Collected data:
•••••

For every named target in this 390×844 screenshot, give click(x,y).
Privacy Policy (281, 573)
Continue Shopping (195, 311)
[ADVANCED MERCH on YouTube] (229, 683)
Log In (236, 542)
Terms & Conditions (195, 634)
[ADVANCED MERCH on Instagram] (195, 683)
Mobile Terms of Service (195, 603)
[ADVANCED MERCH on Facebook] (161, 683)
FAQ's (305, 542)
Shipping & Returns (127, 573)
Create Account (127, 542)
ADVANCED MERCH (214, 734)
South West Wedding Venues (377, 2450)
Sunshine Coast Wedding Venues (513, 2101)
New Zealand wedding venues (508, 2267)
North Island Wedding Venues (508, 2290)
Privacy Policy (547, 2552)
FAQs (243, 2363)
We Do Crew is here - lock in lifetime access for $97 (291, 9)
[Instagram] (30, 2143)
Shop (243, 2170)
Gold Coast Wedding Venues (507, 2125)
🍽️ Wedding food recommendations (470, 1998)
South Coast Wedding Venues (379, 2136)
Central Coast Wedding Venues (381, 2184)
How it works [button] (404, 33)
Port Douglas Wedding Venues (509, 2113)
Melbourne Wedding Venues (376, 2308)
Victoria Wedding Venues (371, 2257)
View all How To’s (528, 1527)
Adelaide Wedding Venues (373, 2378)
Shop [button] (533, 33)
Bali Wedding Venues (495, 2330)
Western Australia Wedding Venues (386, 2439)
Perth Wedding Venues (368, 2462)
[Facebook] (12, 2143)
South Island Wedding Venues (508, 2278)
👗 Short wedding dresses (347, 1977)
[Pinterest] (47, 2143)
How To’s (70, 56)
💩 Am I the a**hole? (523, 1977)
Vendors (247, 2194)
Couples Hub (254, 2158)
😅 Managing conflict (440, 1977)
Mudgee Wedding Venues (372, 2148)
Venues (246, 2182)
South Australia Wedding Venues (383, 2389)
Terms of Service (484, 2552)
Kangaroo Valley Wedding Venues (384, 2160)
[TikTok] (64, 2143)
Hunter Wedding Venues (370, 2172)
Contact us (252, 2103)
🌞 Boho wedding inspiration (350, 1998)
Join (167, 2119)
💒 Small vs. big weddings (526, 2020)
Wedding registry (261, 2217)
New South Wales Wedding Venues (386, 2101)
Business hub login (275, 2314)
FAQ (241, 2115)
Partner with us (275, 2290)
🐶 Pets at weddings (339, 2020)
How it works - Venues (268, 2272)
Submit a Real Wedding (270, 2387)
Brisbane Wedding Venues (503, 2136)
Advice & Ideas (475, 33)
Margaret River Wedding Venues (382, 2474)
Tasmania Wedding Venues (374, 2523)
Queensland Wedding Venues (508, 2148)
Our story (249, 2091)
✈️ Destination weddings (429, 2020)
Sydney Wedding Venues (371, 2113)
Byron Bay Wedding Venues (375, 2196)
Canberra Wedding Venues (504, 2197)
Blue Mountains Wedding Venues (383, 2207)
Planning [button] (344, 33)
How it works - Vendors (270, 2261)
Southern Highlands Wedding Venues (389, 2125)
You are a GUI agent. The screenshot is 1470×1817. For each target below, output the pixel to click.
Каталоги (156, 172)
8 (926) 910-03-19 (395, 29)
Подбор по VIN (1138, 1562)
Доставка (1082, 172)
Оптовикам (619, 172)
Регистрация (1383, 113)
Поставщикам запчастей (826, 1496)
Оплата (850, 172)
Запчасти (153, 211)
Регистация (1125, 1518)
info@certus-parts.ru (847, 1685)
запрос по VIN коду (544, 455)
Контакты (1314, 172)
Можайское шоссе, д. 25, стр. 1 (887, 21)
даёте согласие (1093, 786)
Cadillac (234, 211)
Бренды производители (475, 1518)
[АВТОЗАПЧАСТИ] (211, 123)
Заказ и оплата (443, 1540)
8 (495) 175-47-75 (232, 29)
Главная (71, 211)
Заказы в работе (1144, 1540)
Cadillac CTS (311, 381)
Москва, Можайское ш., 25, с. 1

•••••

Please copy every line of the records above in which "Australia" appears.

Western Australia Wedding Venues (386, 2439)
South Australia Wedding Venues (383, 2389)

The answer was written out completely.